*** DATASET RECORDS

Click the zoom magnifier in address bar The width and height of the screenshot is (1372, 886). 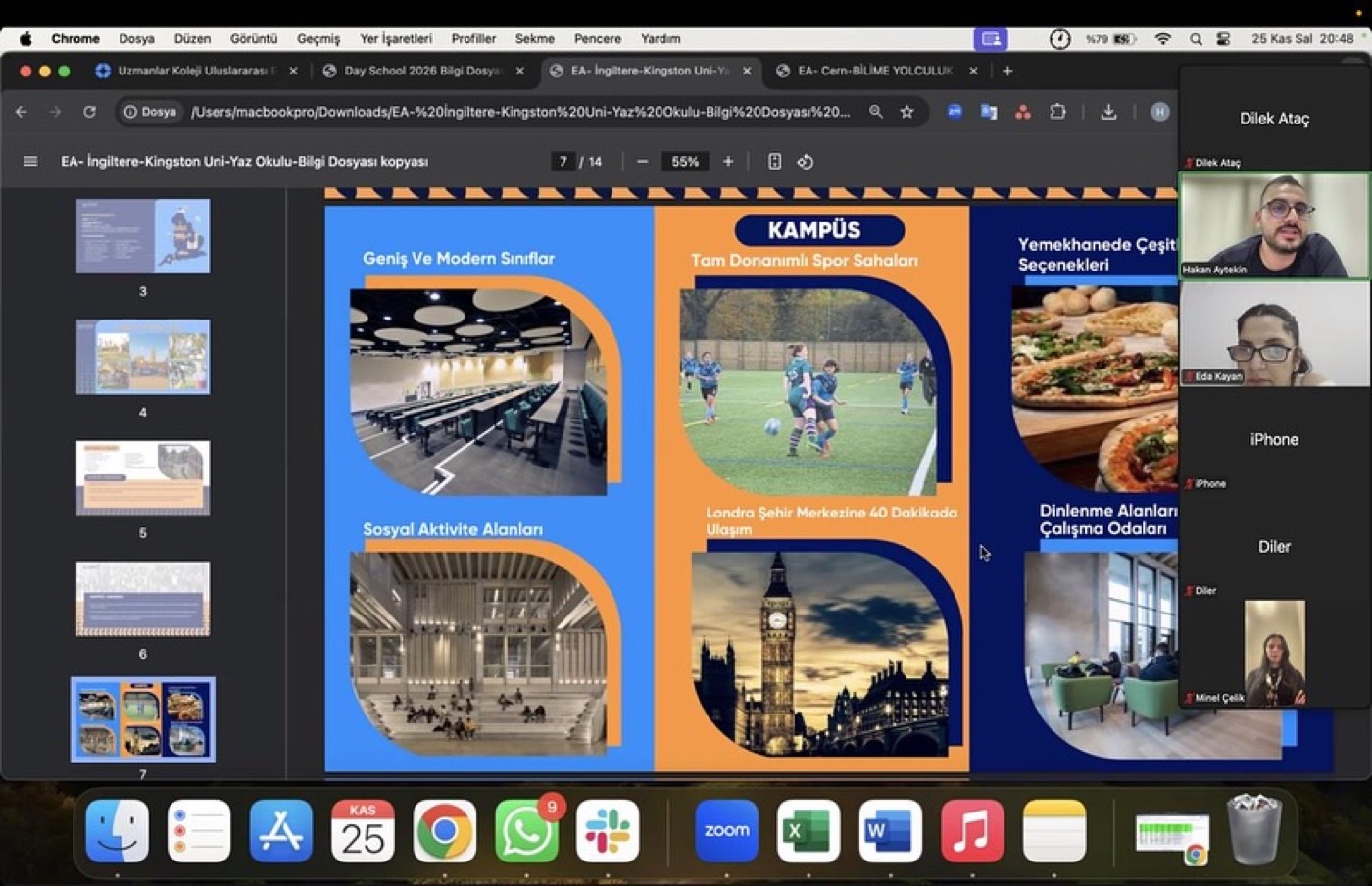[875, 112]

******
*** DATASET RECORDS

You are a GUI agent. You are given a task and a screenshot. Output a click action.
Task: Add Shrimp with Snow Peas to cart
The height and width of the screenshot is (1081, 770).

******
*** DATASET RECORDS

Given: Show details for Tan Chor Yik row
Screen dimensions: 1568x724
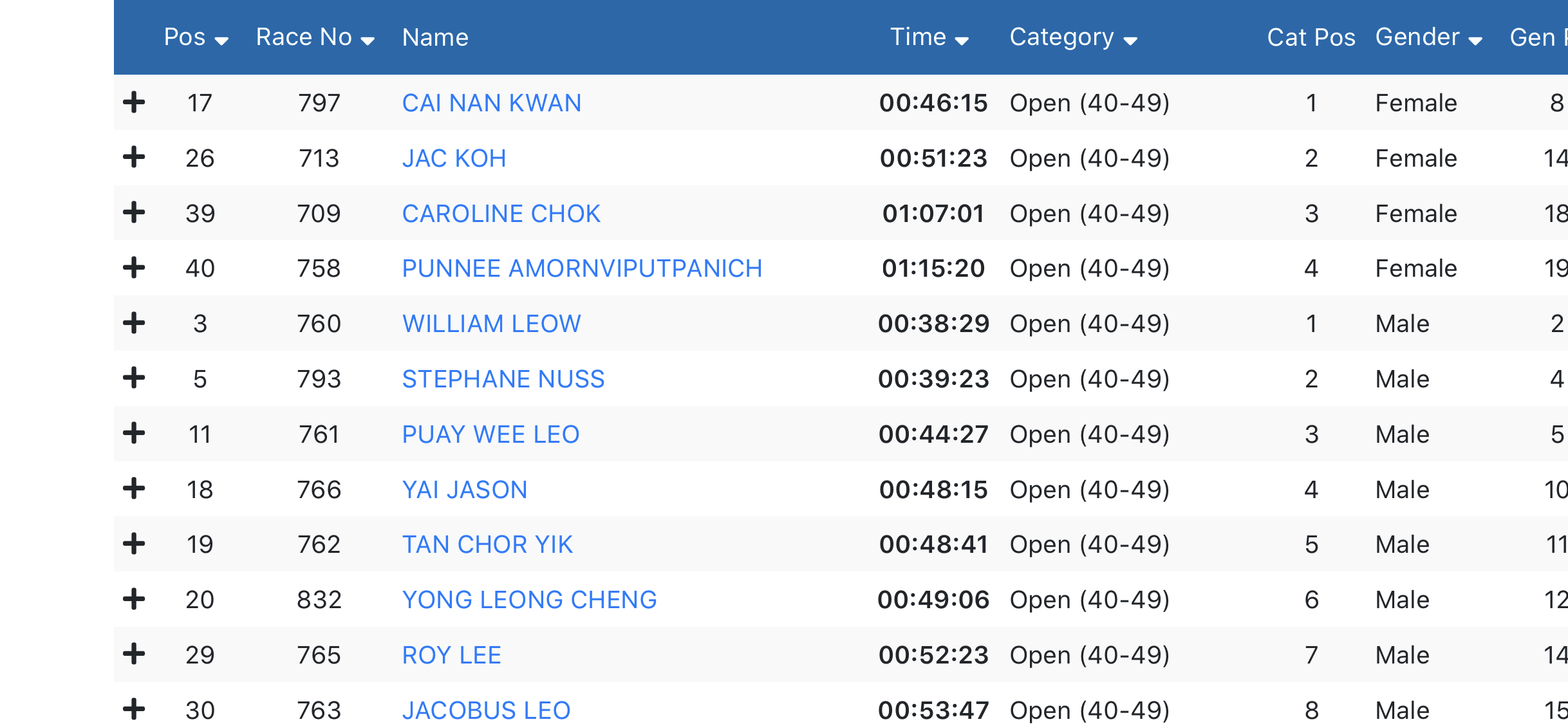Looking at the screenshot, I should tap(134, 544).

******

▸ **ASSIGNED TASK**:
In the data above, find the line that contains "You are a GUI" and the line that contains "The height and". Repeat exactly those lines and every line between them, and only those.

▸ **RESPONSE**:
You are a GUI agent. You are given a task and a screenshot. Output a click action.
Task: Add Shrimp with Snow Peas to cart
The height and width of the screenshot is (1081, 770).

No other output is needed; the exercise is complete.